C. Registered and Used in Bad Faith
Complainant contends that Respondent’s registration and use of the disputed domain name is in bad faith, which Respondent chose not to rebut.
It is uncontested that Complainant’s CARREFOUR mark is well known. Taking into consideration that Complainant’s registration and use of the CARREFOUR mark preceded the creation of the disputed domain name by a significant number of years, and Complainant’s international presence, this Panel is of the view that Respondent should have been aware of their existence at the time it obtained the registration of the disputed domain name.
The use of a domain name for a parking website with links that may generate PPC revenue is not, per se, evidence of bad faith. However, where the registration and use of the corresponding mark preceded the registration of the disputed domain name, where the disputed domain name incorporates another’s well-known mark in its entirety, coupled with just an irrelevant addition (which, in the case at hand, may be indicative of Brazil, country where Complainant has a business presence), where use of Complainant’s mark in the disputed domain name is without Complainant’s authorization, where there is a risk of implied affiliation of the disputed domain name with Complainant and its mark, and where the website linked to the disputed domain name shows sponsored links, there is no doubt that Respondent has intentionally sought to attract, for commercial gain, Internet users to the website associated with the disputed domain name by creating a likelihood of confusion with Complainant and its CARREFOUR mark.2 In sum, the overall evidence indicates that Respondent’s choice of the disputed domain name was deliberate for its substantial similarity with, and with the likely intention to benefit from the reputation and goodwill of, Complainant’s name and CARREFOUR mark, which denotes bad faith.

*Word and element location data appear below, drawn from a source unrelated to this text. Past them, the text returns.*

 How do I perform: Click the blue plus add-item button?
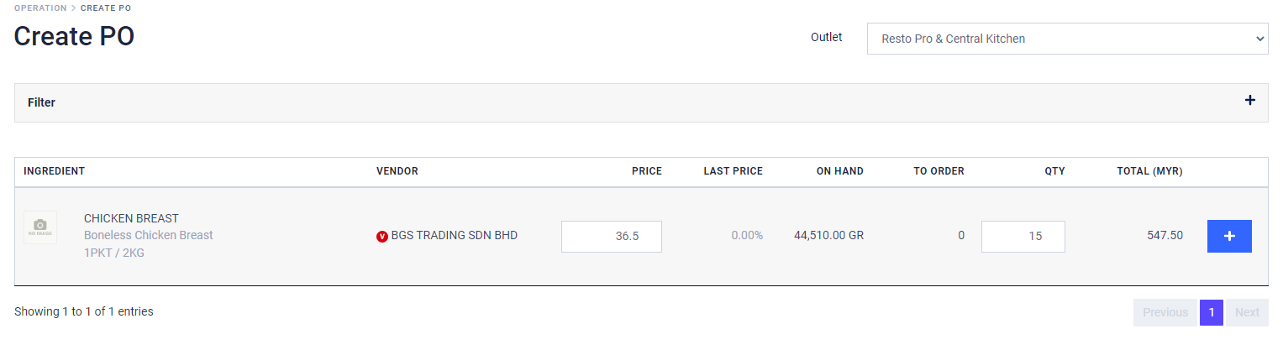click(1228, 236)
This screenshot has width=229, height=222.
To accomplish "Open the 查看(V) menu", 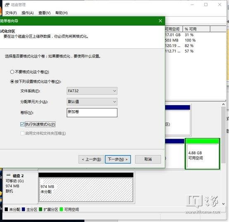I will click(x=45, y=13).
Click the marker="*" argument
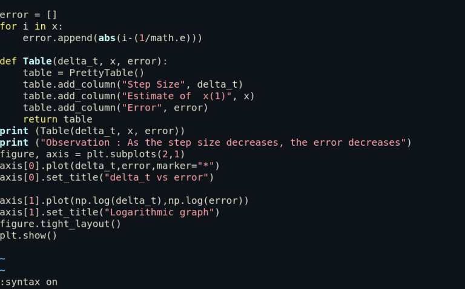This screenshot has height=289, width=465. click(x=185, y=166)
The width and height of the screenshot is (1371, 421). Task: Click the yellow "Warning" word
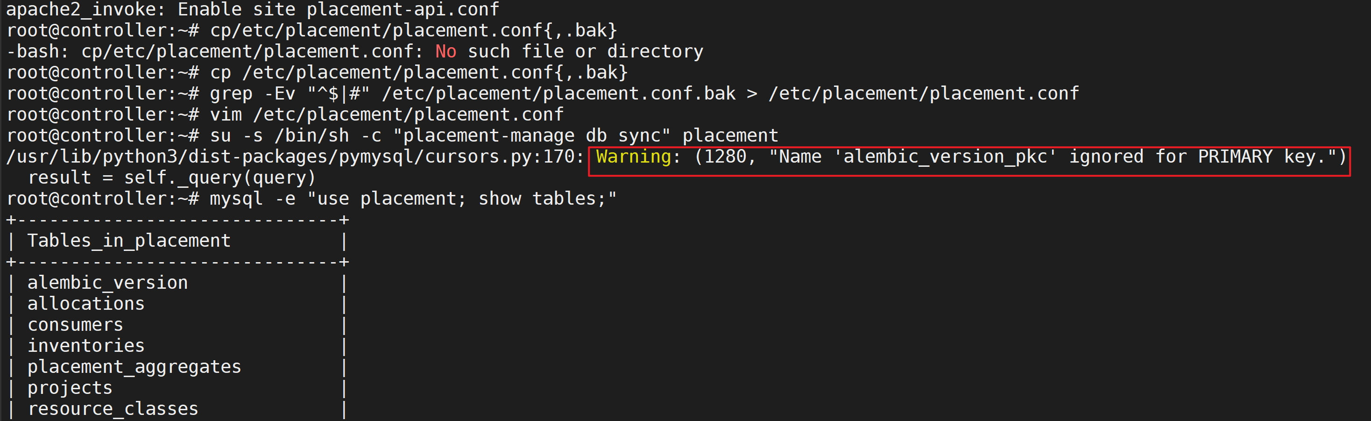pos(632,156)
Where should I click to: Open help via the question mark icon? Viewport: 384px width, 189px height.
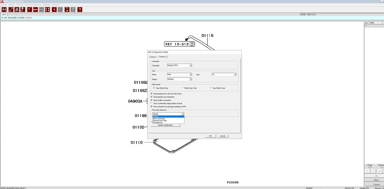(x=80, y=10)
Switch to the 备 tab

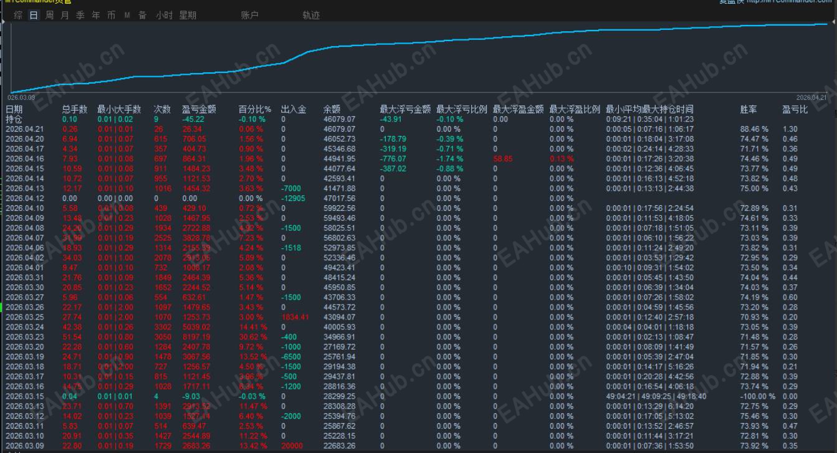pyautogui.click(x=143, y=15)
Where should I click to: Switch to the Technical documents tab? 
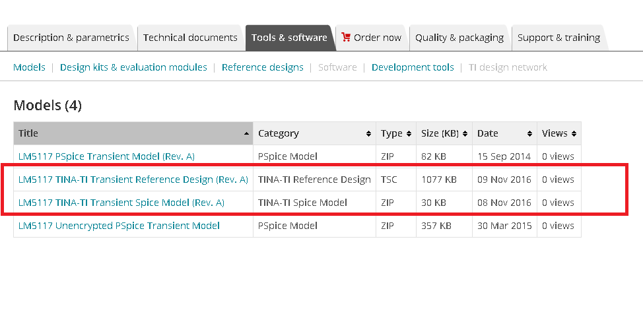coord(190,38)
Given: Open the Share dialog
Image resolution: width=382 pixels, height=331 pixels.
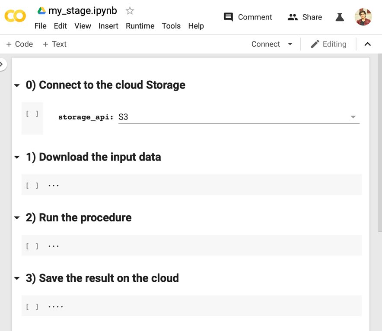Looking at the screenshot, I should coord(305,17).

The fact that the website associated to the disputed domain name appears to be a generic parking page created by a third party, with sponsored links of third parties, and with a disclaimer, does not relieve Respondent from its responsibility for contents appearing on the website associated with its disputed domain name. As set forth in other UDRP cases, it may not be necessary for a registrant itself to have profited directly in order to establish bad faith, it being generally sufficient to show that profit or commercial gain may have been generated through sponsored links in such a parking page.3
In light of the above, this Panel finds that Complainant has satisfied paragraph 4(a)(iii) of the Policy.

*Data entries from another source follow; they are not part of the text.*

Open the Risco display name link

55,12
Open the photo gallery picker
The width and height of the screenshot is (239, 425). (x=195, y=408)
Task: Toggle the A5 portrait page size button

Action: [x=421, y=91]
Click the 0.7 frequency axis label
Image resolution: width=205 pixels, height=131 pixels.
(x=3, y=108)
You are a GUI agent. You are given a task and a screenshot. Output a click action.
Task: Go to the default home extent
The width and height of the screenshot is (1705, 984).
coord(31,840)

For the foregoing reasons, in accordance with paragraphs 4(i) of the Policy and 15 of the Rules, this Panel orders that the disputed domain name <carrefour-br.com> be transferred to Complainant.
Date: May 17, 2021
1 See Casio Keisanki Kabushiki Kaisha (Casio Computer Co., Ltd.) v. Jongchan Kim, WIPO Case No. D2003-0400: “There is no evidence that the Complainant authorized the Respondent to register the disputed domain name or to use the CASIO trademark, with or without immaterial additions or variants. These circumstances are sufficient to constitute a prima facie showing by the Complainant of absence of rights or legitimate interest in the disputed domain name on the part of the Respondent.” See also section 2.1 of the WIPO Overview 3.0.

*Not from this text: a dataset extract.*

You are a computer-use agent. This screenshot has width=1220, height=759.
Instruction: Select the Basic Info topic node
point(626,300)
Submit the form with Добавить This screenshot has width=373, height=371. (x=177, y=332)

2 See Lilly ICOS LLC v. East Coast Webs, Sean Lowery, WIPO Case No. D2004-1101: “registration of a domain name in order to utilize another’s well-known trademark by attracting Internet users to a website for commercial gain constitutes a form of bad faith”. See also Jafra Cosmetics, S.A. de C.V. and Jafra Cosmetics International, S.A. de C.V. v. ActiveVector, WIPO Case No. D2005-0250: “due to the intrinsically distinctive character of Complainants’ trademarks, it is inconceivable that the contested domain name would have been registered and used if it were not for exploiting the fame and goodwill of Complainants’ marks by diverting Internet traffic intended for Complainant”.